The only actor who intimidated John Carpenter: “He’s been in some of my favourite movies”

It’s hard to imagine John Carpenter, of all people, being intimidated by anyone, let alone an actor. After all, Carpenter is a notoriously no-bullshit guy with few airs or graces when it comes to plying one’s trade in Hollywood. In fact, most of the iconic Halloween director’s stories about working in the business feature him complaining about idiot studio heads or stars he didn’t see eye to eye with. However, Carpenter has admitted to feeling nervous while working with a star he’d been watching on-screen since childhood – and it threw him through a loop.

Carpenter grew up in Bowling Green, Kentucky, and developed a fascination with movies from an early age. His first loves were the westerns made by John Ford and Howard Hawks, but he also gravitated to sci-fi/horror flicks like The Thing From Another World, Forbidden Planet, and Godzilla. As he grew up, though, Carpenter began to notice a uniquely gap-toothed face popping up in many of his favourite films: Ernest Borgnine, a former Navy man and World War II veteran who won the ‘Best Actor’ Academy Award for 1955’s Marty.

Over the years, Borgnine lent his gruff, everyman talents to westerns like The Wild Bunch and Bad Day at Black Rock, disaster flicks like The Poseidon Adventure, war movies like From Here to Eternity and The Dirty Dozen, and espionage thrillers like Ice Station Zebra. All of these films were very much in Carpenter’s wheelhouse, which is probably why he seized the opportunity to cast Borgnine in his 1981 sci-fi action classic Escape From New York. However, he soon found that watching someone you admire on screen and working with them in real life are two very different prospects.

“I was scared of actors,” Carpenter confessed to DVD Talk in 2010. “That was my big problem. I just didn’t know how they operated or what they thought about. They were really intimidating. Once I got to know their process and figure out what they do, I came to really love them.”

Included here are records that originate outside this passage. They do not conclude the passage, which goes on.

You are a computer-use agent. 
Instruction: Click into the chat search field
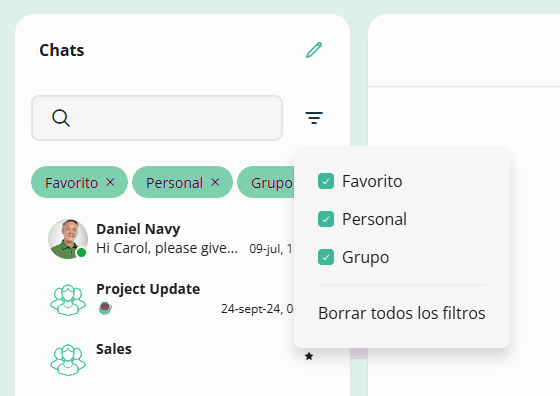pyautogui.click(x=157, y=118)
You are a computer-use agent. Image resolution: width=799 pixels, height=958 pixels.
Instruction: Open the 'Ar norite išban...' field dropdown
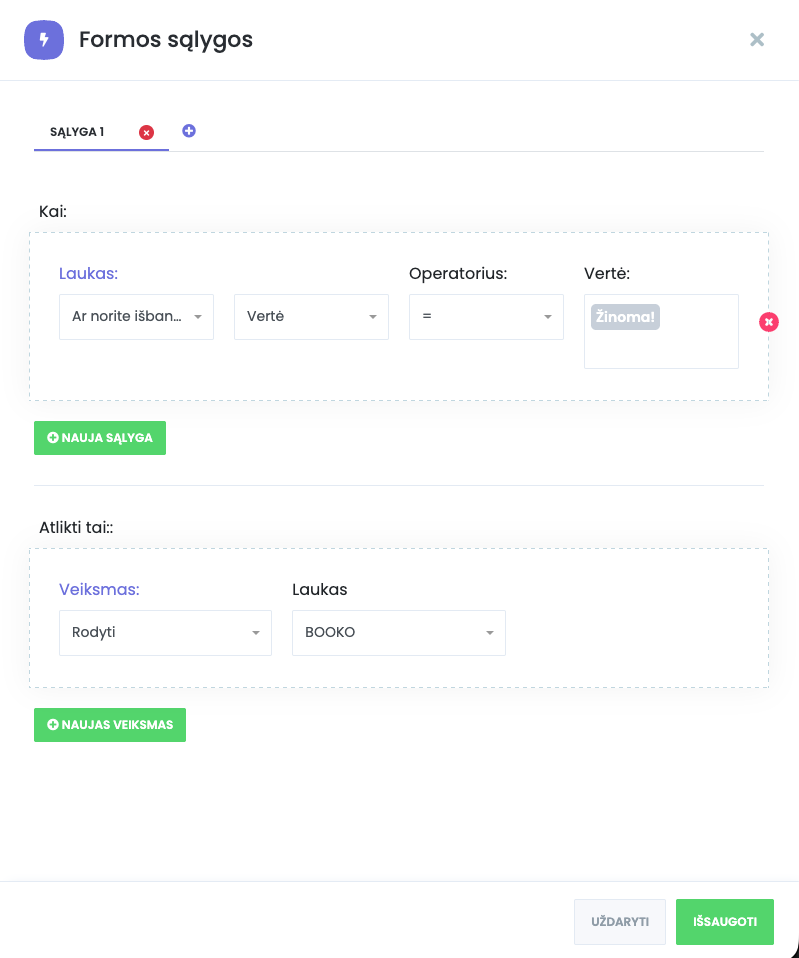136,316
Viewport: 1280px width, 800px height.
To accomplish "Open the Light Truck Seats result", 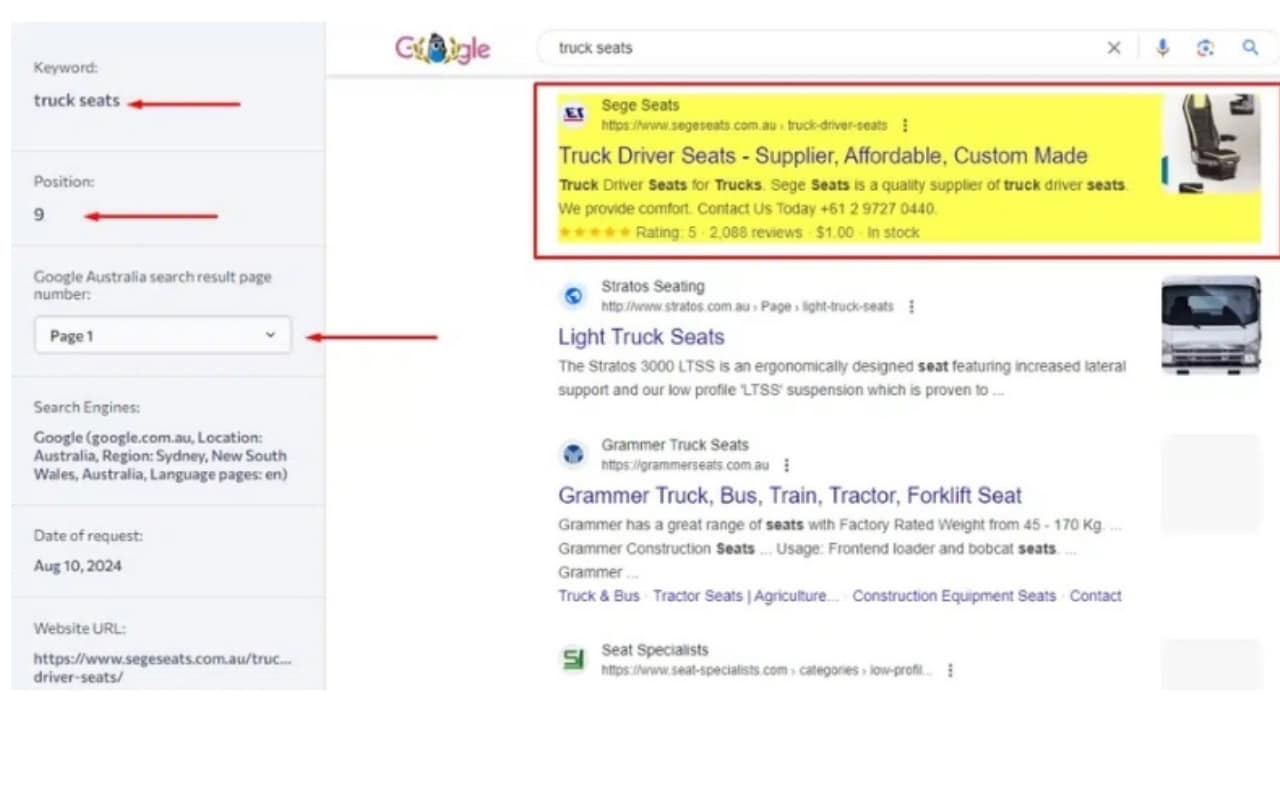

The height of Carpenter’s intimidation in these early years was when he tried to direct Borgnine, especially during one of the film’s big set-pieces. “At the beginning, I had no idea about actors,” he lamented. “I remember a moment on Escape from New York, where they had the scene on bridge, I’d just tense up with Ernest Borgnine. I just thought, ‘My God, he’s been in some of my favourite movies.'”

At that point, Carpenter had directed four feature films and two television movies, but he still found himself getting in his own head when trying to direct someone with whom he had a personal connection by way of his films. If anything, it sounds like ‘John Carpenter, the fan’ kept winning out over ‘John Carpenter, the professional’, and it made for some uncomfortable moments and growing pains as a working director.

Carpenter theorised that, in those early years, he may have been too preoccupied with learning how to achieve his vision on-screen in terms of the visuals, special effects, and action scenes – or, as he put it, “the plotting of making films.” He admitted, “I wasn’t quite so worried about the acting part. I should have been more worried about it.” However, over the years, he got over this hurdle and became more comfortable around actors – although its unclear if Borgnine’s intimidation factor ever truly died down.